L’agricoltura sociale che fa bene all’Italia

di Gianfranco Quaglia

I numeri parlano da soli: oltre 9 mila aziende, 40 mila persone coinvolte, valore un miliardo di euro, di cui 600 milioni in prodotti e 400 in servizi. Questa la fotografia del rapporto “La vera agricoltura sociale fa bene all’Italia”, presentato da Coldiretti al Circolo dei Lettori di Torino da Coldiretti. Un volto del mondo dei campi ancora poco conosciuto e non sufficientemente considerato, ma già incardinato nel dna di molti agricoltori, come ha ricordato Carmelo Troccoli, direttore della Fondazione Campagna Amica.  In quelle fattorie il cibo non è soltanto sano, ma anche “civile” perché frutto di inclusione e coinvolgimento di persone con disabilità, fragilità, provenienti da esperienze traumatiche.
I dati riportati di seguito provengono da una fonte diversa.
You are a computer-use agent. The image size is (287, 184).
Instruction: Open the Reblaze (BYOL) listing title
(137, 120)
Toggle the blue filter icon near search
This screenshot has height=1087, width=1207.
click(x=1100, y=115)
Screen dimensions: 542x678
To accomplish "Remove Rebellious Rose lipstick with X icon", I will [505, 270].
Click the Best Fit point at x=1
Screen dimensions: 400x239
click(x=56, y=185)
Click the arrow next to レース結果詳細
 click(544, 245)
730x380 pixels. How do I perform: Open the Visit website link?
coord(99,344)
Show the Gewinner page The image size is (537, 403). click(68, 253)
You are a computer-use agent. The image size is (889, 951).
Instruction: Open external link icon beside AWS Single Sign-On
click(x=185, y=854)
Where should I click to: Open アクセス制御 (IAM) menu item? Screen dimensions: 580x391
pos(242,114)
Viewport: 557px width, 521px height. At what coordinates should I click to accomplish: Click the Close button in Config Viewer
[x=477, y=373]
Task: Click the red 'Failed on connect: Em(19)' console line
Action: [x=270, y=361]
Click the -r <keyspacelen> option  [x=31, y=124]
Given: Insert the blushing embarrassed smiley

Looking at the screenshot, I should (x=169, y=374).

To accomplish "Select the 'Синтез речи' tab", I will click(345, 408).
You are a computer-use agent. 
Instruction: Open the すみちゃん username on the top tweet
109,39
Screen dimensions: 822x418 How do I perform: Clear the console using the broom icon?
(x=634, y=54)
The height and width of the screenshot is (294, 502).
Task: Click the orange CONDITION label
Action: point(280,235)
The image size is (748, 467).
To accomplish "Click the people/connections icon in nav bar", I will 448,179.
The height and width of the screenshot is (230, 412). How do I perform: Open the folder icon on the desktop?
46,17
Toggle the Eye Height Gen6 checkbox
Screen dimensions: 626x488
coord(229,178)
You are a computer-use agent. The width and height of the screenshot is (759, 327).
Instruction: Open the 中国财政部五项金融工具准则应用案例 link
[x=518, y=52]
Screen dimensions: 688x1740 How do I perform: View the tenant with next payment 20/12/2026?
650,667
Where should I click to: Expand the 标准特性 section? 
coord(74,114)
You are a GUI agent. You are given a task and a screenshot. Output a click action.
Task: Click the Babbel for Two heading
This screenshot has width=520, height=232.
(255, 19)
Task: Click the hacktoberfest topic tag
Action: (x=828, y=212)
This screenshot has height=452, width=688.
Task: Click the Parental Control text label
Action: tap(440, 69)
Non solo migranti o emarginati, ma giovani e anziani che al contatto con la natura e il lavoro dei campi acquistano maggiore indipendenza e dignità. Il percorso terapeutico può essere un filare di vigna, una stalla, la manualità e la cura degli animali. Passo dopo passo il cammino porta a risultati sorprendenti verso il reinserimento nella società. La maggior parte delle esperienze legate a questo nuovo modello di welfare si concentrano al Nord con il 52,4%.  L’emergenza Covid – come sottolinea Roberto Moncalvo presidente Coldiretti Piemonte – ha accelerato questi percorsi. E chi ha problemi di di disagio al contatto con il lavoro nelle fattorie ha ridotto drasticamente l’assunzione di psicofarmaci.